▸ Task details
Rewrite the material starting with the line containing "Choose the 碳足迹核算 step arrow" and going on through the line containing "pos(102,41)", swapping "checkbox" for "check box". Leave everything else unchanged.

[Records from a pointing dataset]
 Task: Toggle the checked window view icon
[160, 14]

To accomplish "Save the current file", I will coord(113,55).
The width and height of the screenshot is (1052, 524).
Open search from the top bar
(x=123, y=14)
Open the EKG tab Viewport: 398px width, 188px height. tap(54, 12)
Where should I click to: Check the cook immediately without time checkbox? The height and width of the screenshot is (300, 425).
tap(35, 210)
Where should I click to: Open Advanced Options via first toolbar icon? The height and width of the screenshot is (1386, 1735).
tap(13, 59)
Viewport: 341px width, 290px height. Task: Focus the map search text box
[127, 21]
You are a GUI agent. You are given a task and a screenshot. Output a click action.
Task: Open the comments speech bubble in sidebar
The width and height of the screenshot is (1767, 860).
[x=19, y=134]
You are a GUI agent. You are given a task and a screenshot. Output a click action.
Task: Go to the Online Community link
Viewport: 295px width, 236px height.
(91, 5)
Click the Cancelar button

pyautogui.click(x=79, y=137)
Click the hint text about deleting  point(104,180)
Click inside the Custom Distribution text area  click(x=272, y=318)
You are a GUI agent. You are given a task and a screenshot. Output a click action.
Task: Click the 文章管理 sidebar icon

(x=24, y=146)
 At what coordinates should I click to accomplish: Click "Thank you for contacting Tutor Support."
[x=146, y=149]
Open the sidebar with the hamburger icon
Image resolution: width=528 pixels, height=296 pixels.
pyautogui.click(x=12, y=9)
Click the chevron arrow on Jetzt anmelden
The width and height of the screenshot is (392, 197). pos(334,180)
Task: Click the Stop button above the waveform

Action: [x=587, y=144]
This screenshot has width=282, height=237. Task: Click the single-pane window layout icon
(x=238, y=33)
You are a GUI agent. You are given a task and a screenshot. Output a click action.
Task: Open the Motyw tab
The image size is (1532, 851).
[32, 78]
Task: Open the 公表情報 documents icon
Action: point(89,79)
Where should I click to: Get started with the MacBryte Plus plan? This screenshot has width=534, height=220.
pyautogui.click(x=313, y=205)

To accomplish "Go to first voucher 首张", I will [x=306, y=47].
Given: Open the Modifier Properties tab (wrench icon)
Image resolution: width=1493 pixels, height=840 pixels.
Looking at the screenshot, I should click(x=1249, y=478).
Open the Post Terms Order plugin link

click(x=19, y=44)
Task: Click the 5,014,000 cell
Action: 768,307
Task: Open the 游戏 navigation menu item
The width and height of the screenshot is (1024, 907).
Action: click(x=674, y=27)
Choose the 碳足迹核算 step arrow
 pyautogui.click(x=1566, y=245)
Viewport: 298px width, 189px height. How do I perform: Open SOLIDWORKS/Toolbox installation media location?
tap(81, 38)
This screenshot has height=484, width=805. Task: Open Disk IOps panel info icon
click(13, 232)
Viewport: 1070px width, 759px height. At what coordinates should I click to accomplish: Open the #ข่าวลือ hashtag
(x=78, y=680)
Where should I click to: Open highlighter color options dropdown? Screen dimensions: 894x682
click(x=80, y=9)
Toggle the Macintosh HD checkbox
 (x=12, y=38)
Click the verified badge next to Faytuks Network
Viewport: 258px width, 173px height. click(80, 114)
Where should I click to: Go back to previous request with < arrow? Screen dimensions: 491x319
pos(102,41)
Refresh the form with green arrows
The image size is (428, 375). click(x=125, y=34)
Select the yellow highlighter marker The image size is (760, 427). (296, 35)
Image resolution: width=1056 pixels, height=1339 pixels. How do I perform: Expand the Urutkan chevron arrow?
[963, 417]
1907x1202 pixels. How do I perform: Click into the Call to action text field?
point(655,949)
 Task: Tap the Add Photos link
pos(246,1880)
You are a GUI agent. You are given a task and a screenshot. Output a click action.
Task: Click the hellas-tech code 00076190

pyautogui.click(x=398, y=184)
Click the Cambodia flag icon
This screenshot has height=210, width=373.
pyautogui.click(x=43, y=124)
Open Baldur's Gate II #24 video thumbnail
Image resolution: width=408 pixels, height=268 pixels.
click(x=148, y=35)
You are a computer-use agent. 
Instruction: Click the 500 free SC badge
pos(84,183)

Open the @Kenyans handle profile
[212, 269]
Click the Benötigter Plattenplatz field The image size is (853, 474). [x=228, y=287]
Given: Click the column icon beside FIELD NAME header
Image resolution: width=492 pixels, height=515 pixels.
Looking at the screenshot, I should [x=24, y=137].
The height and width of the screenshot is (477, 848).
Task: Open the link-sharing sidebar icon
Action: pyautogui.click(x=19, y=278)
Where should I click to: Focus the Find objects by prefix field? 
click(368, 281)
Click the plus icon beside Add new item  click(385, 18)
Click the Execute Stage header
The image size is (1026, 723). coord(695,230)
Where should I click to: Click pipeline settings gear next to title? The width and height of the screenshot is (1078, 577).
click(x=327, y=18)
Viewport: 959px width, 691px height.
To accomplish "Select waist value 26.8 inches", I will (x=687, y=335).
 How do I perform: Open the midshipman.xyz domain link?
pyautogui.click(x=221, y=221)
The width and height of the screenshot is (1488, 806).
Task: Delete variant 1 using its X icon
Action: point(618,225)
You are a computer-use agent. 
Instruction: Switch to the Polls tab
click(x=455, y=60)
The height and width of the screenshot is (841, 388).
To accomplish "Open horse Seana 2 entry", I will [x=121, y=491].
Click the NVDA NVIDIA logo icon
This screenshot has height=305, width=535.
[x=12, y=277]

▸ Reply
Choose the 碳足迹核算 step arrow
 pyautogui.click(x=1566, y=245)
Viewport: 298px width, 189px height. How do I perform: Open SOLIDWORKS/Toolbox installation media location?
tap(81, 38)
This screenshot has height=484, width=805. Task: Open Disk IOps panel info icon
click(13, 232)
Viewport: 1070px width, 759px height. At what coordinates should I click to accomplish: Open the #ข่าวลือ hashtag
(x=78, y=680)
Where should I click to: Open highlighter color options dropdown? Screen dimensions: 894x682
click(x=80, y=9)
Toggle the Macintosh HD check box
 (x=12, y=38)
Click the verified badge next to Faytuks Network
Viewport: 258px width, 173px height. click(80, 114)
Where should I click to: Go back to previous request with < arrow? Screen dimensions: 491x319
pos(102,41)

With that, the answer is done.